I have a forehead like a dartboard that’s all bullseye. Its lack of bangs makes it curtain-free, exposing it to the elements. My good ol’ mom’s early positive comments like, “You have a beautiful forehead,” and telling every hairdresser, “Do not cut bangs,” must have stuck. As with any resilient and optimistic story, there are downfalls. In tenth grade, I learned that the girl gossip chain had created the acronym RHL for my forehead. With some pleading to know what it meant, my forehead confidence drooped to an all-time low when I learned it meant “receding hair-line.”
So what if there’s a bit of a hillside on the right side of my dome. It’s not like Cindy Crawford’s mountainous mole did her a disservice.
Truthfully, there was a short stint when I had bangs. But covering up my hello to the world felt like a costume. So, as soon as I could grow them back out, I did.
In other news, I’m on the hunt for a sleeper sofa. West Elm, Ikea, Ashley Furniture—can’t you guys do better? The reviews are that people like the couch, but do they like the mattress? Nah. For the life of me, I can’t understand why you’d spend a thousand-plus dollars on something subpar? Thankfully, the Airbnb we’ll soon stay at in Lawrence, Kansas, has two sleeper sofas that many reviewers have commented are comfortable. So don’t be surprised when, in a week and a half, I flip that bad boy over to find its maker.

Items from a dataset
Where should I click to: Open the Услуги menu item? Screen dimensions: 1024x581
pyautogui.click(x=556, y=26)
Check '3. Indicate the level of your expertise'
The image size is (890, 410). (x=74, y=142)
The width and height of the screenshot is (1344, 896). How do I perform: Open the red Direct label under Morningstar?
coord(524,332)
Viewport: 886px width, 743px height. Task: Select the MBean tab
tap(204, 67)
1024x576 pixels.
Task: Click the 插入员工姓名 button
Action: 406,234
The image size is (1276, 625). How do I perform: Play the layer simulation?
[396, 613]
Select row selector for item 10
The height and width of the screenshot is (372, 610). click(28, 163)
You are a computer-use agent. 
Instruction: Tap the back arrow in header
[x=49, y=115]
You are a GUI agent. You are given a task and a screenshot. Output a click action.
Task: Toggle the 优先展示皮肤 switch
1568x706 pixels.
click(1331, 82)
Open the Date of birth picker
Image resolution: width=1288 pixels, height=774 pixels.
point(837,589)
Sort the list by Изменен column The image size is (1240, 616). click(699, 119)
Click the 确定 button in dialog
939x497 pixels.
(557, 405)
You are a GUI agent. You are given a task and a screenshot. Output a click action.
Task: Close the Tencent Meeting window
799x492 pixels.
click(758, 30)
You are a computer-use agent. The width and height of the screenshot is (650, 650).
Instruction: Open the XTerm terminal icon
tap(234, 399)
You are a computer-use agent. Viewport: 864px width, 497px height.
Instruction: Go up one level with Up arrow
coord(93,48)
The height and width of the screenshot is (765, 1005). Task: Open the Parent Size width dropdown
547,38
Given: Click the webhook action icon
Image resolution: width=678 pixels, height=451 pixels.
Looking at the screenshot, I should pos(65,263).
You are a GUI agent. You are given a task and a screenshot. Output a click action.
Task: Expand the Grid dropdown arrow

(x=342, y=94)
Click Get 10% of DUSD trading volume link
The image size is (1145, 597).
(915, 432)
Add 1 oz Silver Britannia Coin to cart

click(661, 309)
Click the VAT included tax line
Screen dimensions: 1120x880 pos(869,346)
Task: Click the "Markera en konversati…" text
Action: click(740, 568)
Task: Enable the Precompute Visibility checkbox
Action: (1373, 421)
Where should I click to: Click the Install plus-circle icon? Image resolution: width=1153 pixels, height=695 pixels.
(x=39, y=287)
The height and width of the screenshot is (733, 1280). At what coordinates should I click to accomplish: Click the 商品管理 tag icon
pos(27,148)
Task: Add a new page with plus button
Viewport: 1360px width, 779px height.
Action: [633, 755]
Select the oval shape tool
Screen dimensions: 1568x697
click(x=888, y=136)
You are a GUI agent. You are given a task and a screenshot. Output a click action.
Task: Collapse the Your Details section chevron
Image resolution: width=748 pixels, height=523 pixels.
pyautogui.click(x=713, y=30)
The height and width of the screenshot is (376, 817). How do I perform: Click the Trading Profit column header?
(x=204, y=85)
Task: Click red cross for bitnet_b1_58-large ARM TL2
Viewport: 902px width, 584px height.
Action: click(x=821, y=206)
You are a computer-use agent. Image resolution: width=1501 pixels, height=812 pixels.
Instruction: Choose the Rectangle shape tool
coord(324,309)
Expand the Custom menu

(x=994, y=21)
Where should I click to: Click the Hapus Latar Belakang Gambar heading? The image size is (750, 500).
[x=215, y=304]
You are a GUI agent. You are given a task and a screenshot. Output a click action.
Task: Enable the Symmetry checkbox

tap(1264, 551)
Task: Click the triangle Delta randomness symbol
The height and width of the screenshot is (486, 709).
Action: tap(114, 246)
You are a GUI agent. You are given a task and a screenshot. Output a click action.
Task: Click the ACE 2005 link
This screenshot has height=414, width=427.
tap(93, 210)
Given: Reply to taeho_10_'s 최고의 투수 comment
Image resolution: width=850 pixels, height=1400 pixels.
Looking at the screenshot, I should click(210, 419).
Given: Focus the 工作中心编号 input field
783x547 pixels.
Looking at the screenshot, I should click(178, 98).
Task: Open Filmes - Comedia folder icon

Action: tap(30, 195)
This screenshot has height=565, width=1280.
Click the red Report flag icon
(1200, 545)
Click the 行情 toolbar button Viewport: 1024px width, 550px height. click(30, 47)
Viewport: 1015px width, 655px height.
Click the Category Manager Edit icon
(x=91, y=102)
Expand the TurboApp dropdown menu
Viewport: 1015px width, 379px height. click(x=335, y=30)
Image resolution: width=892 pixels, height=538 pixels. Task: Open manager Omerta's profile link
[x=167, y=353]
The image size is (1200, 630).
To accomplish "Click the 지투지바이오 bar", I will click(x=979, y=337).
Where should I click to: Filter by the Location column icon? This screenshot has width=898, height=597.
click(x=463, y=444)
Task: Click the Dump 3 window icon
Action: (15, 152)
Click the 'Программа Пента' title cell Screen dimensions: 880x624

Exercise brief:
In the forehead essay, what did the acronym RHL stand for?

Expected answer:
It stood for "receding hair-line."